En la biblioteca reviso los títulos de los libros y paso revista a las fotos y a los autorretratos que adornan las paredes. Quizá para romper el hielo o tal vez para sobreponerme a la visión de este Cuevas tan “ajeno”, le hago preguntas sobre las obras y le hablo de tal o cual edición que yo también poseo en la biblioteca personal,    pero el maestro no me escucha, está nervioso, tiene ansiedad, y voltea para todos lados. De pronto, se me queda viendo y con un hilito de voz me dice que va a encender un cigarrillo. “Me lo voy a fumar, pero va a oler mucho; quiero que cuando llegue Beatriz del Carmen tú te eches la culpa. Es que ella se enoja mucho cuando fumo en la casa”, me dice con la cabeza baja.

Del artista desenfadado, del creador rebelde, del escultor polémico, del dibujante narcisista que encapsuló su semen ya no queda nada: ha desaparecido la vanidad, la voluntad e incluso  la dignidad

Cada vez más sorprendido asiento con la cabeza. Del cajón de un escritorio, el artista extrae una cajetilla de Raleigh, saca un cigarrillo, lo enciende y le da dos caladas profundas mientras cierra los ojos.

No han pasado ni diez minutos cuando se oye girar la cerradura del portón exterior. Alguien ingresa a la casa y comienza a caminar por el largo pasillo que da al estudio. Inquieto, el maestro abre sus ojillos e inquiere: “Beatriz del Carmen, Beatriz del Carmen, ¿cómo te fue con el doctor? ¿Qué te dijo?...”.

Sin detener su andar, la mujer contesta;  su respuesta es áspera, agresiva: “¿Qué me dijo? ¿Qué me dijo?... Que ya me contagiaste. Que estoy enferma por tu culpa… Que tú y tu maldita costumbre de quererme besar todo el tiempo me va a matar… ¡eso me dijo!”.

El maestro, aterrado, no atina a pronunciar palabra alguna.

La mujer ingresa a la biblioteca y al verme queda congelada unos segundos, sin embargo, se sobrepone rápidamente  y se lanza a los brazos de Cuevas. Lo abraza, lo besa en las mejillas. Y finge que todo es una broma:

“Hola... jajaja… no te espantes (se dirige a mí)... estamos  jugando, jajaja… Ay, amor, por qué no me dijiste que ibas a tener visitas… Jajaja”. Y así, entre risas fingidas, abandona el estudio.

Entonces, el niño terrible de la pintura, el hombre arrogante que confrontó al Maestro (así, en  mayúsculas) Siqueiros, el insolente que llegó a decir: “La Ruptura soy yo”, se derrumba. En su rostro desfigurado hay una mezcla de miedo  y tristeza. Y en esos ojos verdes —que se hacen chiquitos, casi de rendija—  asoman tímidamente unas lágrimas.

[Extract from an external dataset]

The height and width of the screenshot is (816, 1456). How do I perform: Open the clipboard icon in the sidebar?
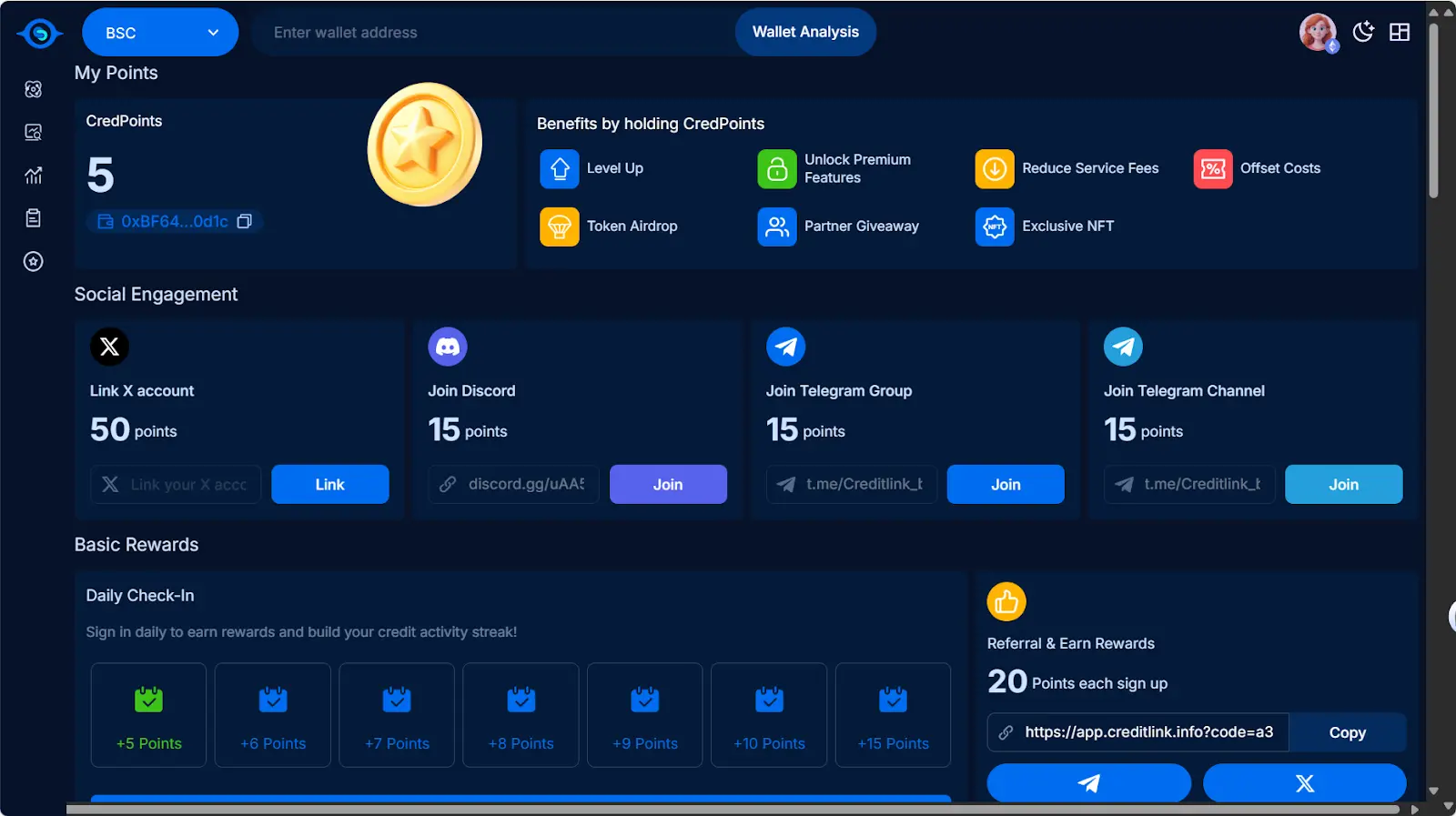34,218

La entrevista, el objetivo por el cual me encuentro en ese lugar, pasa a segundo plano. Lo que yo quiero es salir de ahí de inmediato. Cuánta pena ajena. Del artista desenfadado, del creador rebelde, del escultor  polémico, del dibujante narcisista que encapsuló su semen y expuso un electrocardiograma tomado mientras tenía sexo, ya no queda nada: ha desaparecido la vanidad, la voluntad e incluso  la dignidad.

Es 2006 y el creador que revitalizó el arte mexicano ha muerto en vida. “Vive sin vivir, ha muerto sin morir (Arnoldo Krauz, dixit)”.